The other day I was watching a tape of a movie I’d never seen before. About fifteen minutes into it, I found myself predicting what was going to happen next. Of course, I had seen it before. But since I still couldn’t remember the ending, I decided to stick with it. The movie was Absolute Power and I’m glad I did.
The nice thing about Alzheimer’s is that you can see the same movie over and over again almost as though you had never seen it before. I’ll just have to keep a list of the movies I do want to see again.
Clint Eastwood, who is five years older than I am, has let himself age onscreen for all the world to see. He doesn’t pretend to be anything but what he is. (With that wonderfully craggy face, who’d believe him, anyway?) In this movie, which he also directed, he even jokes about having a pacemaker and belonging to AARP. Good for you, Clint!
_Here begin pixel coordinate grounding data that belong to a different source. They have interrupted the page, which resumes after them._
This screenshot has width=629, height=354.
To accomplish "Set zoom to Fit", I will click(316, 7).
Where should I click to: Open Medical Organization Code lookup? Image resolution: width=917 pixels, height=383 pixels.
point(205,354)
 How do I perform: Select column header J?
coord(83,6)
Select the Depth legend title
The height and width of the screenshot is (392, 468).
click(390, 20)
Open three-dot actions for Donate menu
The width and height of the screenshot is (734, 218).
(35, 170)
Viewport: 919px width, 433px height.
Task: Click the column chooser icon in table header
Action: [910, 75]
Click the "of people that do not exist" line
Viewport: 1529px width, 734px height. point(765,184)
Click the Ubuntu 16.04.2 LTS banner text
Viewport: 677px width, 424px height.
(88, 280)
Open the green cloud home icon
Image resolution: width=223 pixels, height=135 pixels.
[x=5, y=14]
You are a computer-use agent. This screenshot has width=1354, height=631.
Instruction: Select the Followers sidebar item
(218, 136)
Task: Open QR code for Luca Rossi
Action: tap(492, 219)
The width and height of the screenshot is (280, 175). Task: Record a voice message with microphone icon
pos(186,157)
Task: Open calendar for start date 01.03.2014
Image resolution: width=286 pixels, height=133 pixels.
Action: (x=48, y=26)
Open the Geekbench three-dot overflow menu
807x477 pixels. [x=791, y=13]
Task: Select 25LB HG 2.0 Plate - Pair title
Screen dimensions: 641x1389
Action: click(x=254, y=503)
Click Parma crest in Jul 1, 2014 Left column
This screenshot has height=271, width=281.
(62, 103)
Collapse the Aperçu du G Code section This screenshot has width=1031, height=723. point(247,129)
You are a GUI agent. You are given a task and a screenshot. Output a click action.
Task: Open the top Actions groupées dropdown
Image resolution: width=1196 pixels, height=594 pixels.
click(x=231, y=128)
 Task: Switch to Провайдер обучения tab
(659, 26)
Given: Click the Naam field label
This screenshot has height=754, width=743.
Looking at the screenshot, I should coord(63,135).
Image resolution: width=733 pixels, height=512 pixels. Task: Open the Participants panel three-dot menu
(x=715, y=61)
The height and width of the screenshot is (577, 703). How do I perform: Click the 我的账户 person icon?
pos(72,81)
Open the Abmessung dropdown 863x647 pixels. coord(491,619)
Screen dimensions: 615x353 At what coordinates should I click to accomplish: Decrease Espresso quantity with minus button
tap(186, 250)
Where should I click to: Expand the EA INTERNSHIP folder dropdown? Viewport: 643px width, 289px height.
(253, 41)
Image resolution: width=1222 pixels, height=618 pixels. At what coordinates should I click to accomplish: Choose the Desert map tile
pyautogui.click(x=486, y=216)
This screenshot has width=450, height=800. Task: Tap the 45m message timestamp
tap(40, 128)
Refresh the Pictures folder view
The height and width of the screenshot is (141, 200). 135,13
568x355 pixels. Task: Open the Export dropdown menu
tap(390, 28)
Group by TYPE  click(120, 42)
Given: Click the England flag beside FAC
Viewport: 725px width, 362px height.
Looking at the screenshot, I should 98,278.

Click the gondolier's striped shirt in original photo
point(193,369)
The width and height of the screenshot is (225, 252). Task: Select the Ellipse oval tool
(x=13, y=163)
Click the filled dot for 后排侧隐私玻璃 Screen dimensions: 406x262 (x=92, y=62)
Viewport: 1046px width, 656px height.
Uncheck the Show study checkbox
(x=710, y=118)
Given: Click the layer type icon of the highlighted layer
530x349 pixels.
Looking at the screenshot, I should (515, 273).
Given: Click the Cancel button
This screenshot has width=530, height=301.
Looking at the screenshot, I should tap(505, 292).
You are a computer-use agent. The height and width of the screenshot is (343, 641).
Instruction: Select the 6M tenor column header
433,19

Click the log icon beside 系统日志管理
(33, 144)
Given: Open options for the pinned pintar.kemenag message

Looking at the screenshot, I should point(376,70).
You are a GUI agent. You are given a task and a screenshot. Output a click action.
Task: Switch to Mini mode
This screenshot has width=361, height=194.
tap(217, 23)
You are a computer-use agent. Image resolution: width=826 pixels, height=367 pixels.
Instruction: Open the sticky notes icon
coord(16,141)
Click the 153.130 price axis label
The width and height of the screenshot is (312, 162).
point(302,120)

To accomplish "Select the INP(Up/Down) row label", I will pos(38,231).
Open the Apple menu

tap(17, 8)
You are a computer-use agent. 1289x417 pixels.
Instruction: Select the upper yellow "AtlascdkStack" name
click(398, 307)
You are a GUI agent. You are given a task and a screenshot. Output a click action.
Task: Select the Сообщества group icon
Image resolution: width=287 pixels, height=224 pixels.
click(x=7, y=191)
There isn’t even a nubile love interest here. Clint plays a loner. He is estranged from his grownup daughter (Laura Linney) but watches over her from a distance. He even stocks her refrigerator with healthy foods when she isn’t home.
He’s also an art student by day and a cat burglar at night.
On his last caper (isn’t it always the last?), he observes a sex scene that turns nasty. The woman stabs her abuser with a letter opener and the Secret Service rushes in guns blazing. The man is none other than the President of the United States—Gene Hackman, in much the same dilemma he was in in No Way Out.
Eastwood watches this macabre variation on foreplay unseen. He doesn’t speak, of course, but his ever-changing emotions are reflected in his eyes and the expressions (or lack of) on his face.
That’s just the start of this tense cat-and-mouse game, adapted by William Goldman from David Baldacci’s novel. Along for the breathless ride are: Ed Harris, Scott Glenn, Judy Davis and E.G. Marshall.
Don’t be surprised if I post another review of this movie sometime, because I intend to see it again. Unless I forget. In which case, I’ll undoubtedly see it again.
© William Sternman, June 4, 2004.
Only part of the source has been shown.